* Task to carry out:
Transcribe exactly the lines from the one containing "Edit Points to" through the end of the data, both included. Leave out pictures.

* Input data:
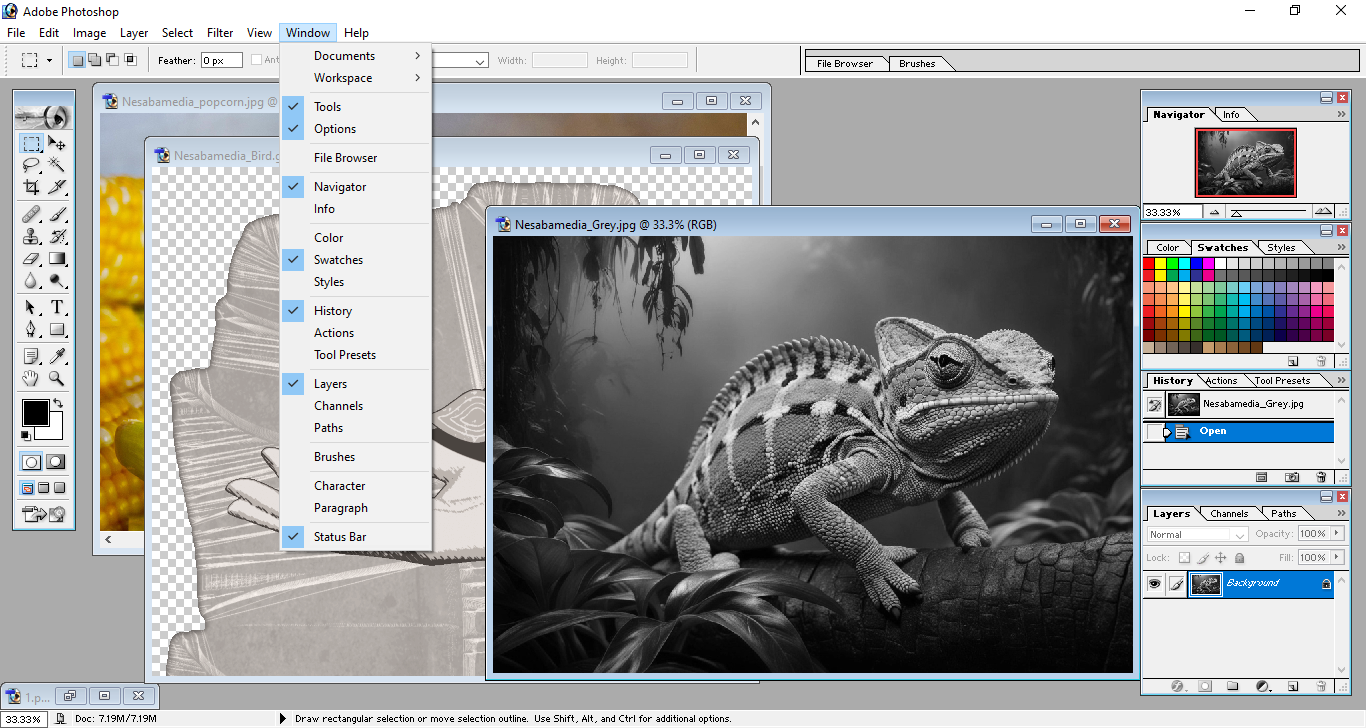The height and width of the screenshot is (728, 1366).
Task: Choose Brushes from the Window menu
Action: pyautogui.click(x=334, y=457)

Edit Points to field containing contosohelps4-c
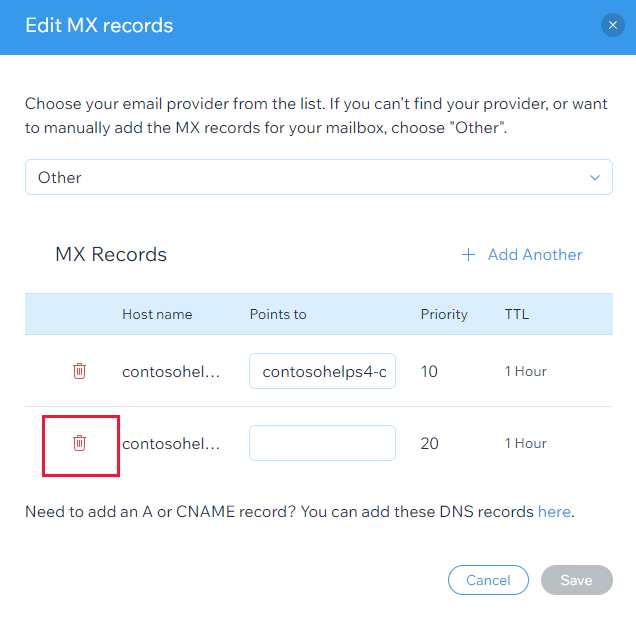pyautogui.click(x=322, y=372)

* Answer to this exercise:
Edit Points to field containing contosohelps4-c
pyautogui.click(x=322, y=372)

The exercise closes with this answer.